A multi-parameter model to predict coral bleaching on Australian coral reefs: identifying moderators of thermal stress impacts
摘要
In recent years, marine heatwaves have become stronger and more frequent, driving more severe coral bleaching. To identify impacted coral reefs, bleaching prediction models based on Degree Heating Weeks (DHW) are widely used. Their accuracy, however, is mixed as they rarely account for impacts of other ecological drivers. We developed a multi-parameter Bayesian spatiotemporal model for Australian coral reefs considering ecologically relevant variables that can act in conjunction with thermal stress to modify bleaching. DHW remained the dominant driver of bleaching risk, but its effect was strongly modified by environmental context. The clearest interaction was with ONI (Oceanic Niño Index), indicating stronger bleaching sensitivity under El Niño-like conditions. On the other hand, bleaching sensitivity to DHW weakened with increasing distance from land. Depth, turbidity, and long-term thermal variability were negatively associated with bleaching probability. Under a standardized high-thermal-stress scenario, the model predicted strong spatial heterogeneity in bleaching risk, with some reefs retaining relatively low probabilities of severe bleaching and potentially representing candidate refugia.

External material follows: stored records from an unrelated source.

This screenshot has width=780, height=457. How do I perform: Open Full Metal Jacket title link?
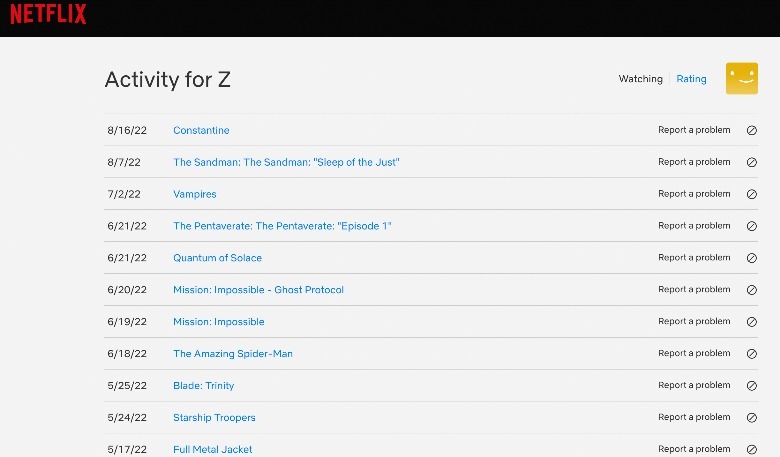click(212, 450)
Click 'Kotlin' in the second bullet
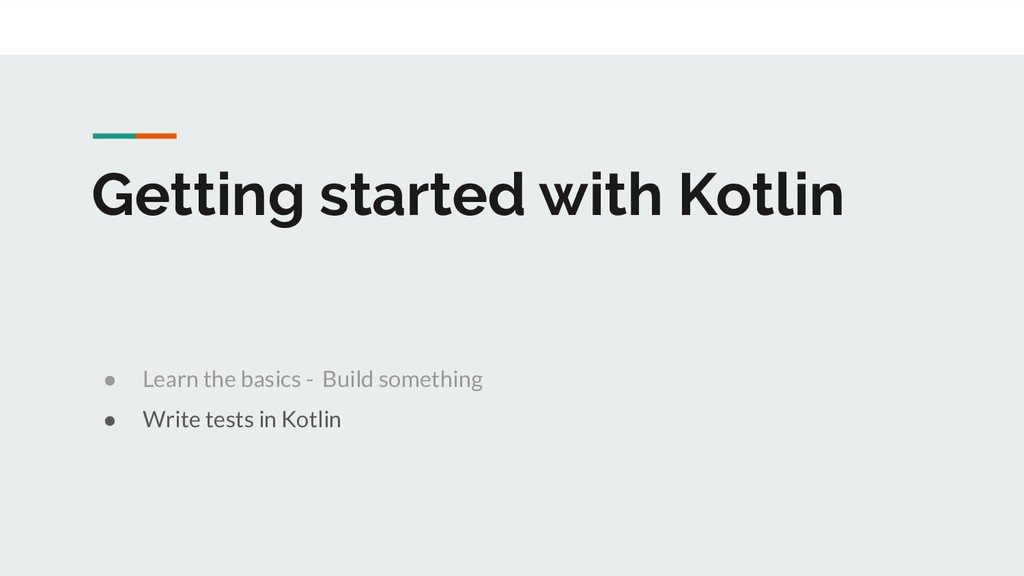Viewport: 1024px width, 576px height. (311, 419)
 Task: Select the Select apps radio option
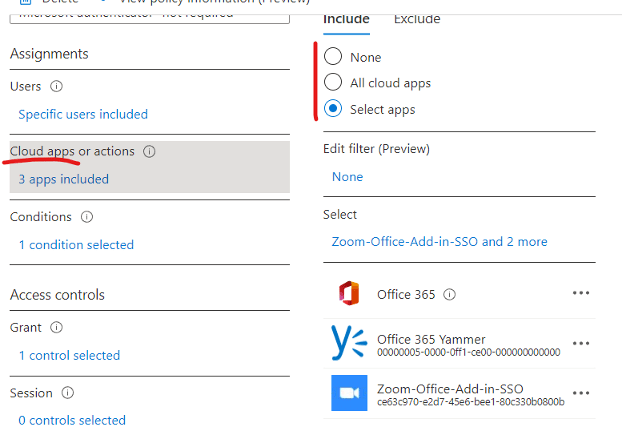pyautogui.click(x=333, y=109)
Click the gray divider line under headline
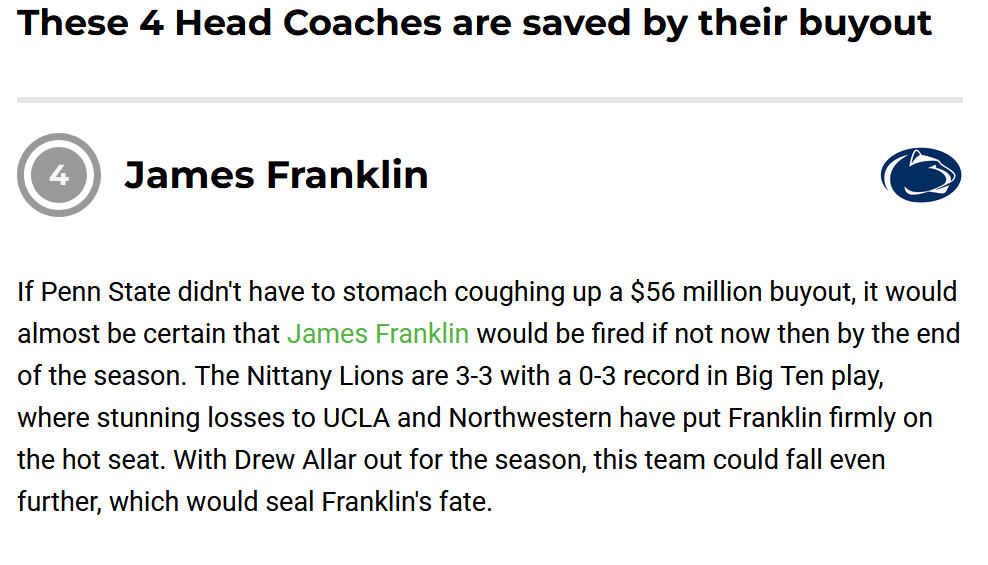 490,100
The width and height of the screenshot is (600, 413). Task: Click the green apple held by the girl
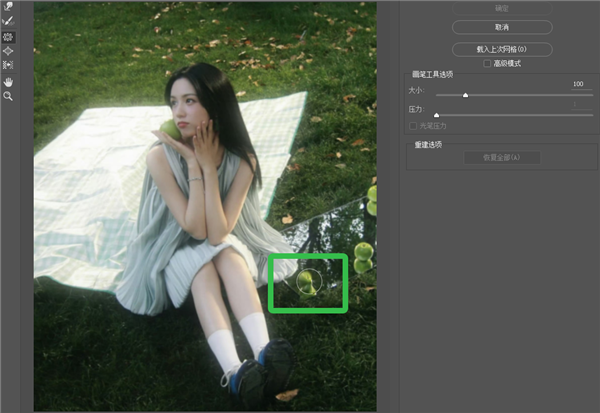tap(171, 129)
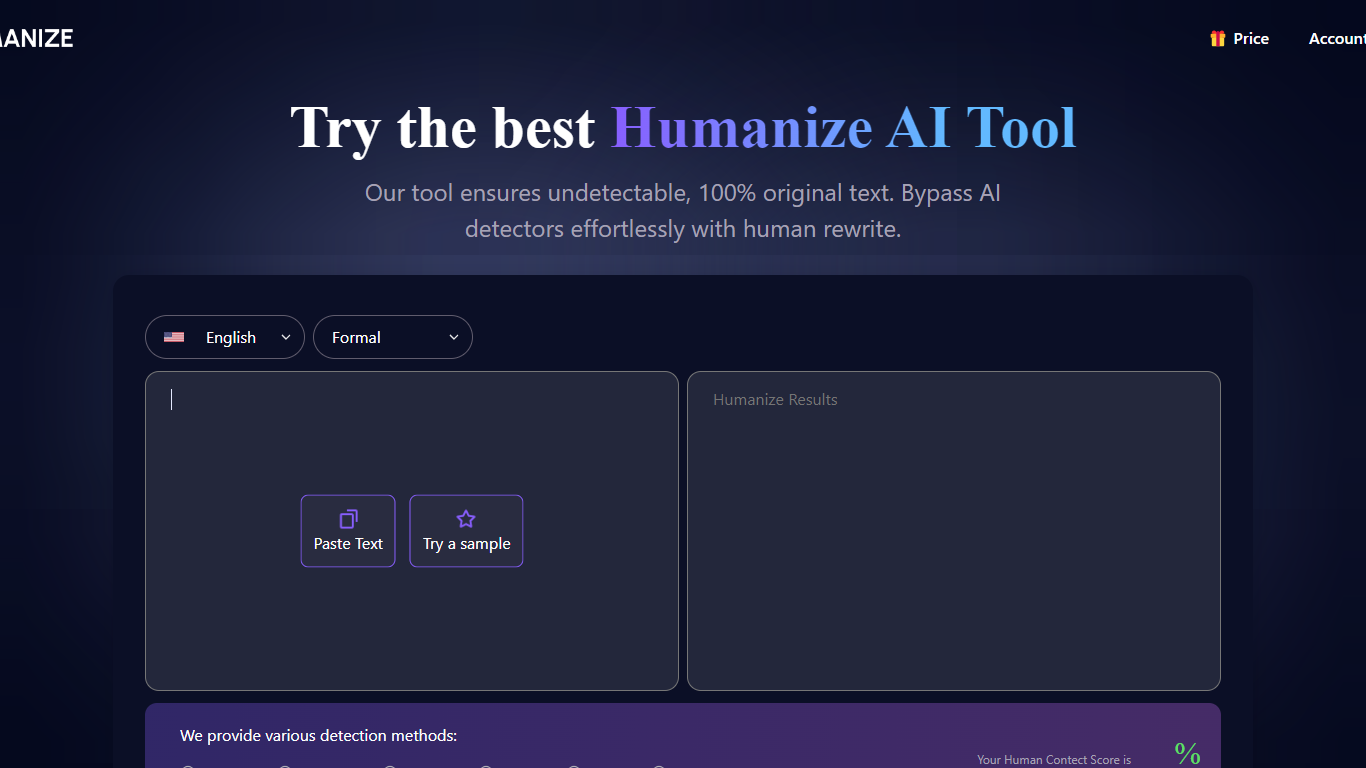Click the star icon on Try a sample button
Viewport: 1366px width, 768px height.
pyautogui.click(x=466, y=519)
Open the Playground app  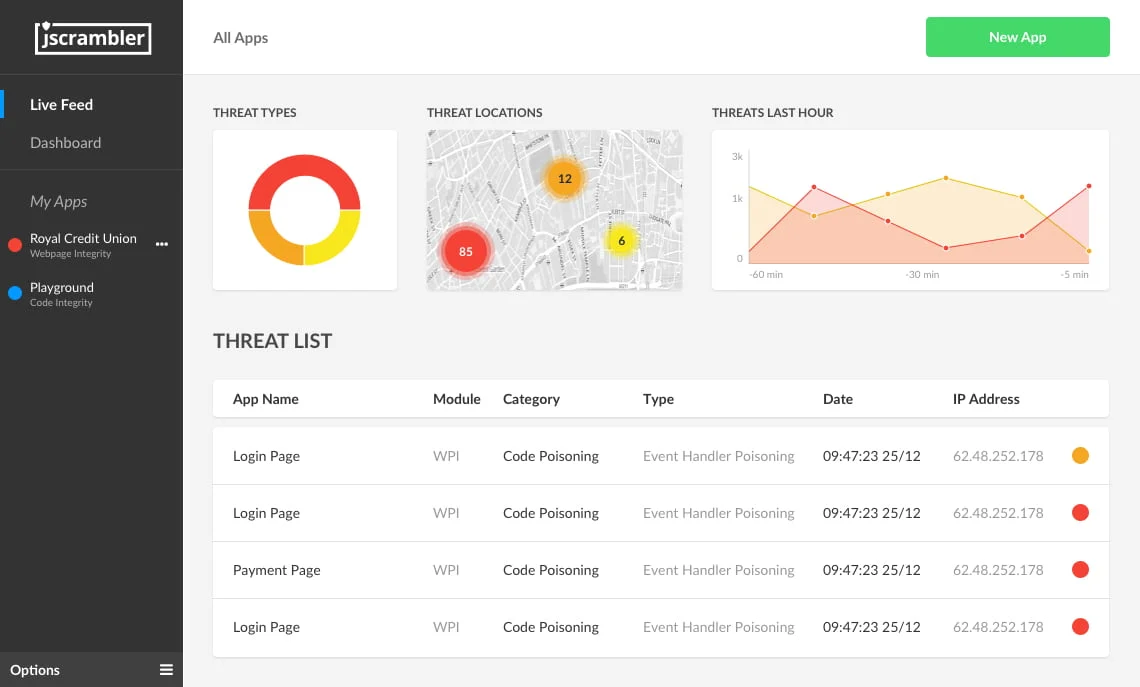point(62,288)
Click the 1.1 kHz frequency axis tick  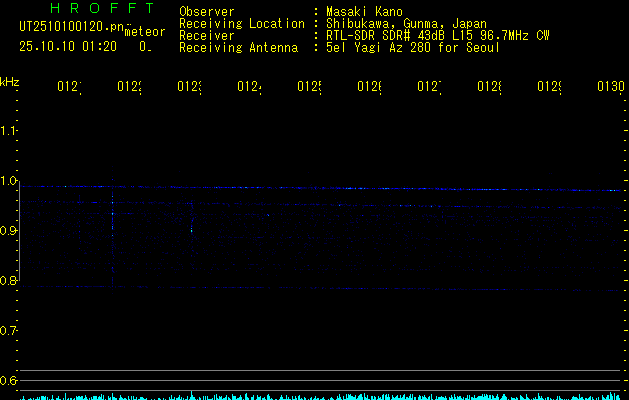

A qualitative comparison with the reported 2024 Great Barrier Reef bleaching pattern further suggested that the multi-parameter model better distinguished low or moderate bleaching from more severe bleaching states than the DHW-only model, especially in the far northern Great Barrier Reef, where it was less likely to overpredict bleaching risk. These results show that incorporating environmental context and spatial dependence improves bleaching prediction beyond temperature-only models and provides a more spatially differentiated basis for reef monitoring and management.